IEMA, the Institute of Environmental Management and Assessment, created the Quality Mark to promote high standards for those working in the environment and sustainability sector, particularly those engaged in environmental management and in the production of EIAs — Environmental Impact Assessments. For the client, having an EIA conducted by an IEMA accredited provider gives confidence that the EIA will be industry compliant to a highly professional standard. Although EIAs are commissioned and paid for by the developers of projects, the information they contain lives in the public domain and is for the benefit of all those affected by the project, so it is essential that they provide objective, independent and transparent information.

EIA Quality Mark registrants must adhere to seven key commitments as part of its ongoing accreditation. These commitments underpin and maintain the high standards of our EIA services.scheme.

  1. EIA Management: We commit to using effective project control and management processes to deliver quality in the EIAs we co-ordinate and the Environmental Statements we produce.
  2. EIA Team Capabilities: We commit to ensuring that all our EIA staff have the opportunity to undertake regular and relevant continuing professional development.
  3. EIA Regulatory Compliance: We commit to delivering Environmental Statements that meet the requirements established within the appropriate UK EIA Regulations.
  4. EIA Context & Influence: We commit to ensuring that all EIAs we coordinate are effectively scoped and that we will transparently indicate how the EIA process, and any consultation undertaken, influenced the development proposed and any alternatives considered.
  5. EIA Content: We commit to undertaking assessments that include: a robust analysis of the relevant baseline; assessment and transparent evaluation of impact significance; and an effective description of measures designed to monitor and manage significant effects.
  6. EIA Presentation: We commit to deliver Environmental Statements that set out environmental information in a transparent and understandable manner.
  7. Improving EIA practice: We commit to enhance the profile of good quality EIA by working with IEMA to deliver a mutually agreed set of activities, on an annual basis, and by making appropriate examples of our work available to the wider EIA community.

Although it would be unthinkable today to proceed on a major development without an EIA, there was no requirement for them until 1988, when they were introduced through inclusion within the Town and Country Planning Regulations in England and Wales and by the Environment Impact Assessment Regulations in Scotland. These were in turn based on a Directive from the EU which, along with the OECD, was a major proponent of EIAs.

In the period since then, official support for renewables has varied considerably — it took a long time for the threat of climate change to gain the broad political acceptance it has today — but EIAs are now integral to the planning process of almost every major development, and they continue to evolve. Now that the UK has left the EU, new legislation is being drawn up in the shape of Environmental and Planning Bills to which EIA providers will need to adapt. EIAs are also complex documents to produce, covering multiple environmental disciplines ranging from landscape to aviation, ecology to noise.

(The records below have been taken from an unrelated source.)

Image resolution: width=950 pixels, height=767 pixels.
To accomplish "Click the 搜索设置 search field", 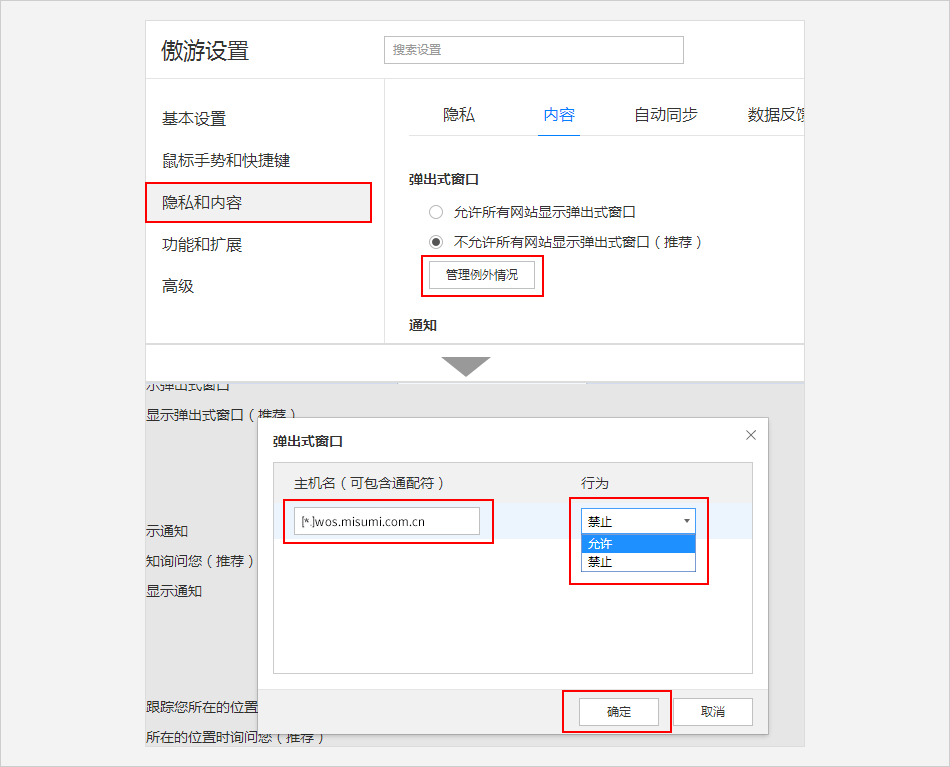I will pos(533,50).
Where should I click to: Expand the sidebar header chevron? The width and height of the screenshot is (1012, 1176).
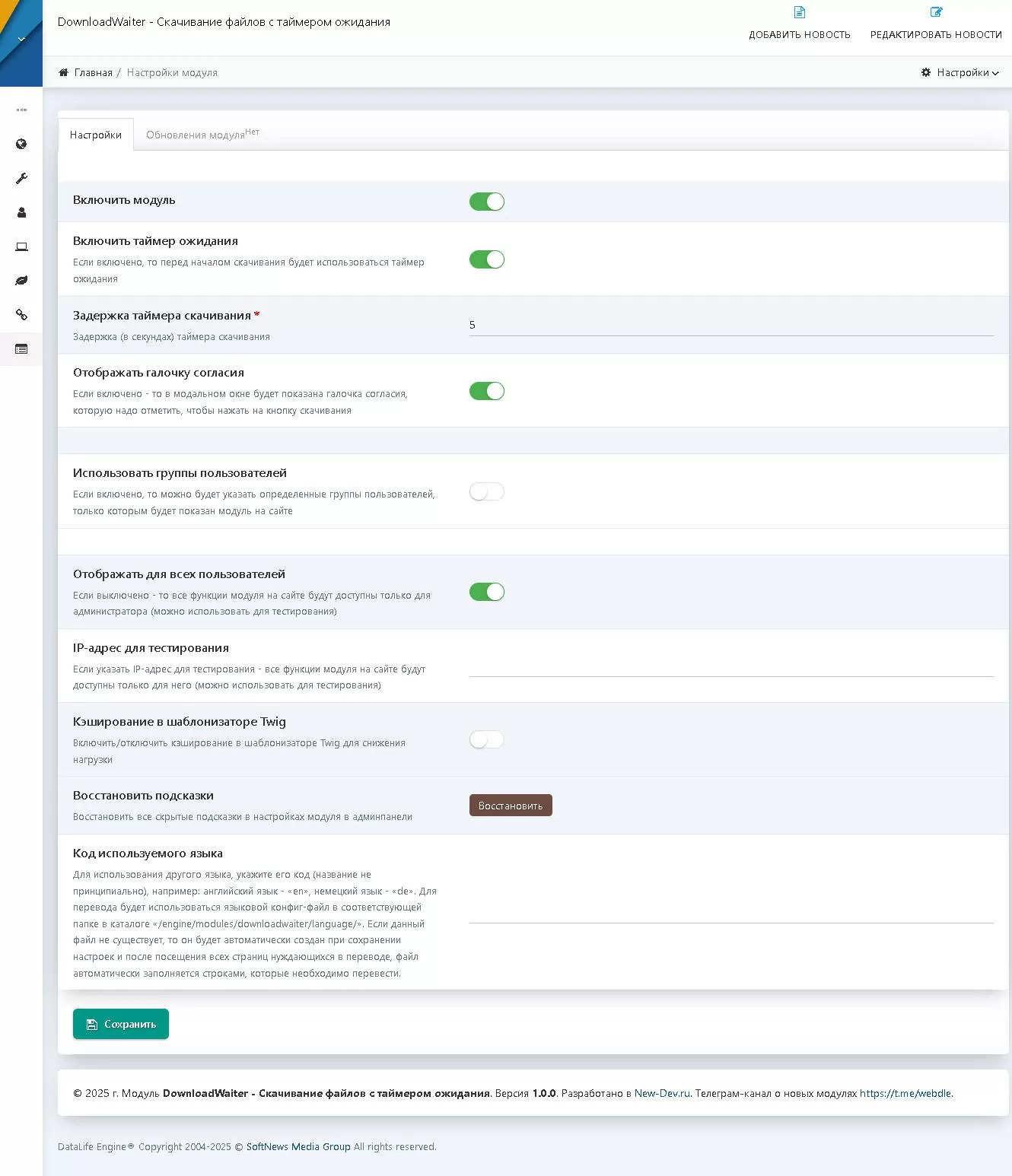(x=21, y=39)
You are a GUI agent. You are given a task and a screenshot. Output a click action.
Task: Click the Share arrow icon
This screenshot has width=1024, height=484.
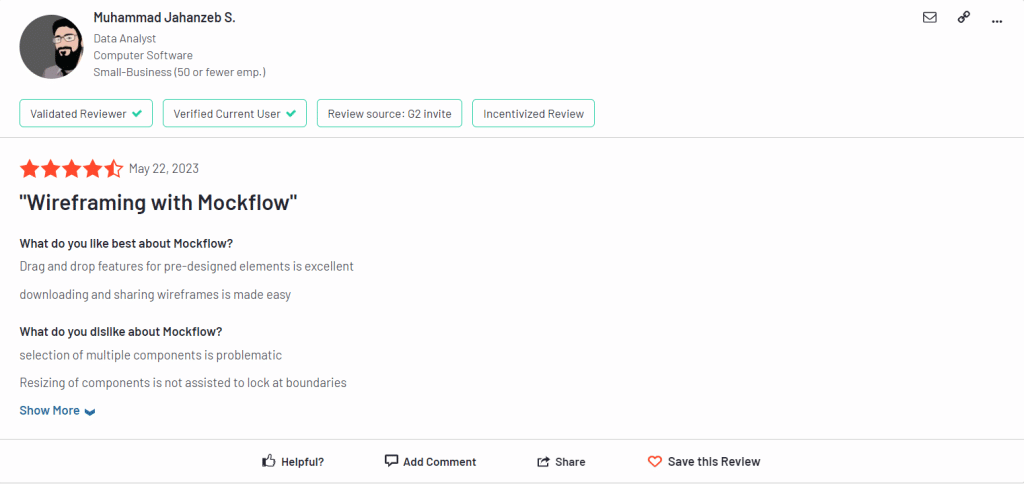[543, 462]
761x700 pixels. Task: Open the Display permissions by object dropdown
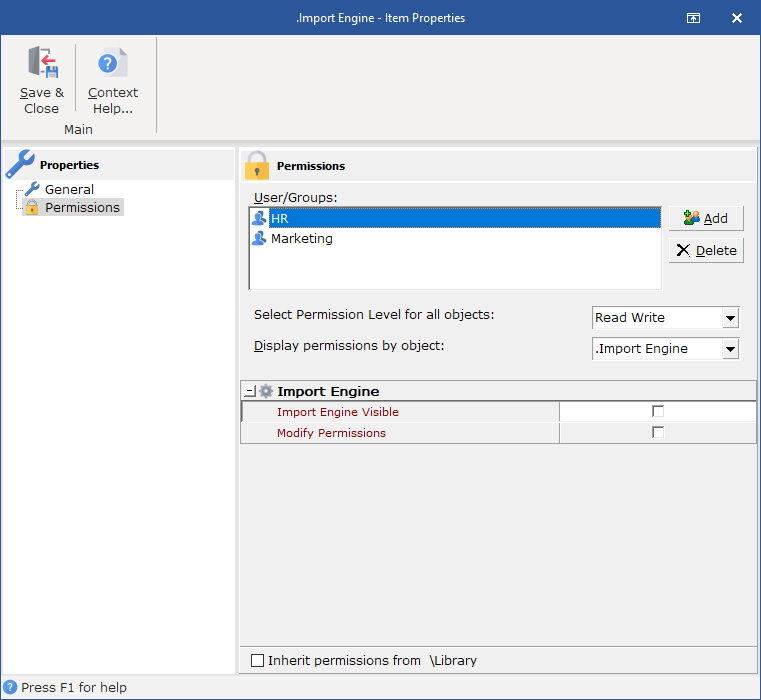click(730, 349)
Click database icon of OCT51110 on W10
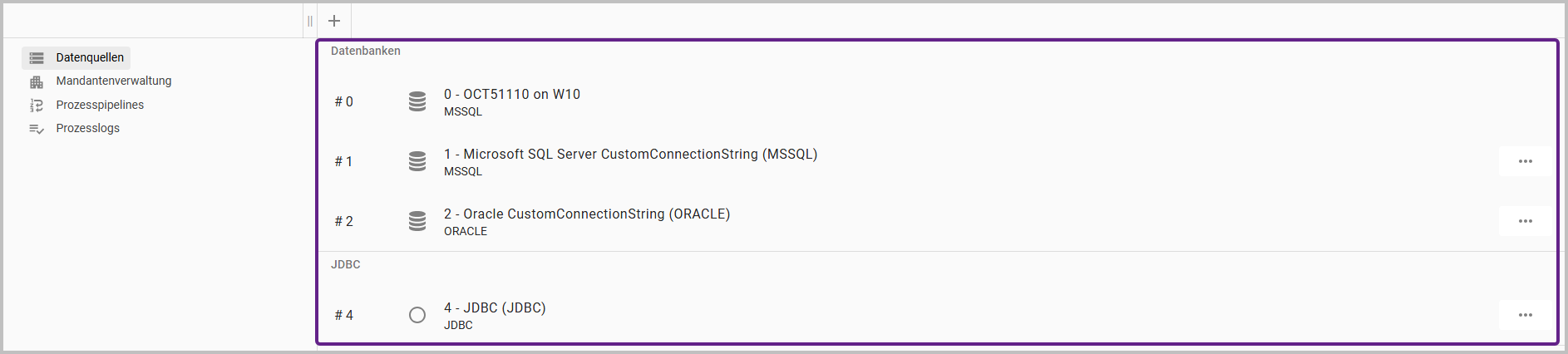 pos(417,101)
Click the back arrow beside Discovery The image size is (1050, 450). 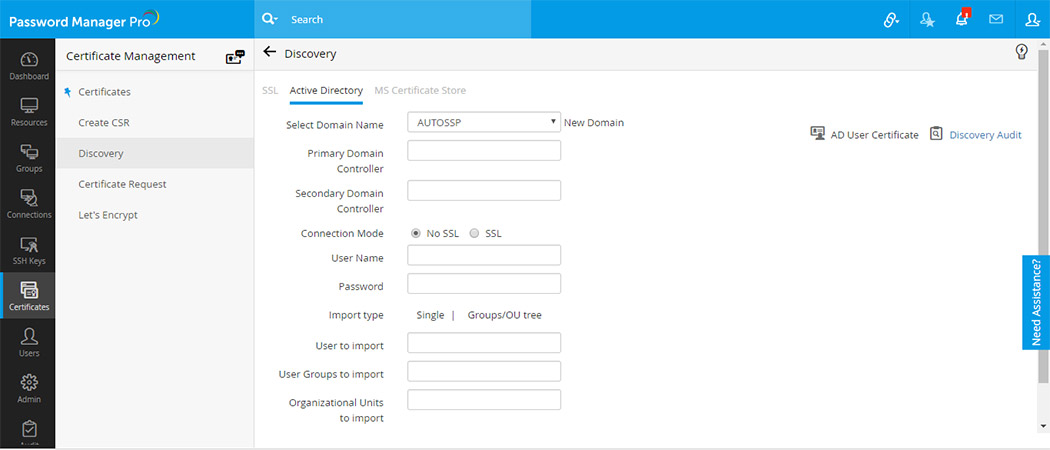click(x=269, y=53)
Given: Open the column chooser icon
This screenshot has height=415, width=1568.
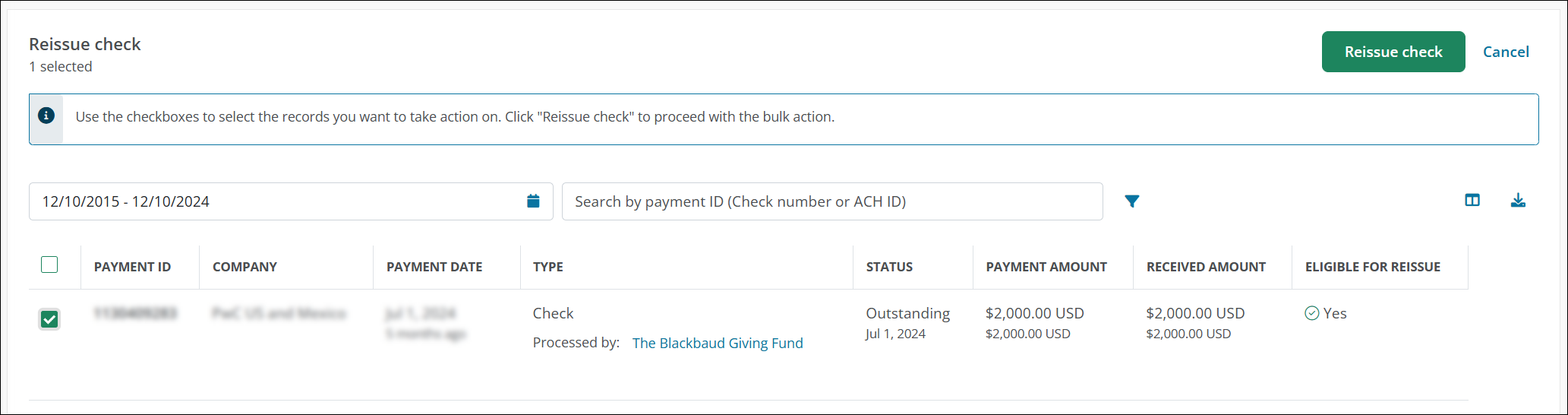Looking at the screenshot, I should 1472,201.
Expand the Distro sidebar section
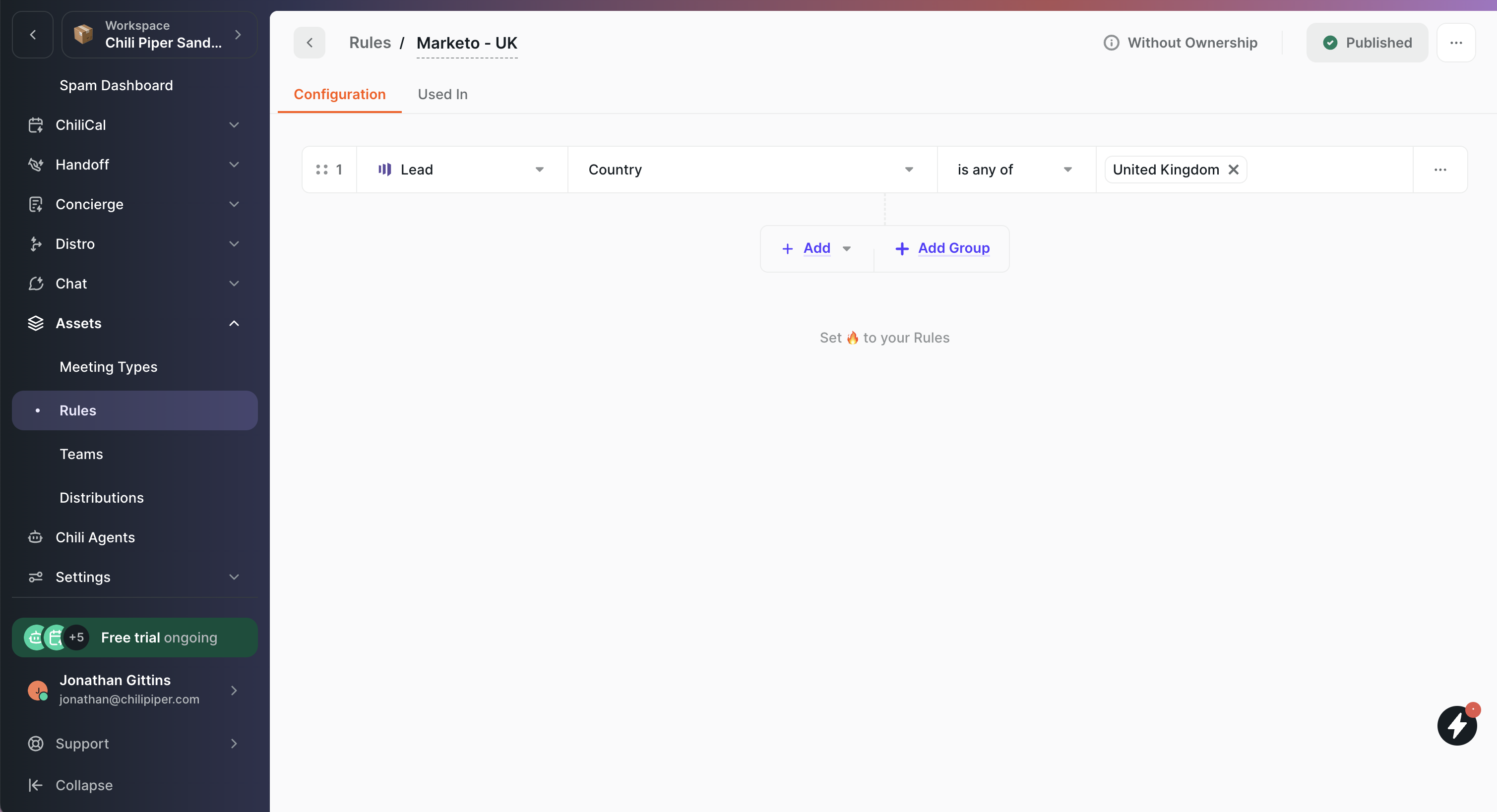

One holder of the IEMA EIA Quality Mark is Dulas, which was one of the first to apply for, and to attain, the IEMA EIA quality mark back in 2011. Their Principal Consultant, Mike Phillips, explained why the company took this step: ‘We immediately saw that our own values and ethos were highly aligned to the ‘Seven Commitments’ that each company complying with the scheme must adhere to.’

Dulas and other holders of the IEMA EIA quality mark cannot sit back and take their accredited status for granted. Each year, they must provide submissions to the IEMA — including a current EIA — so that their continuing entitlement to hold the Mark can be assessed, giving clients independently assessed assurance of their ability to deliver high quality EIAs.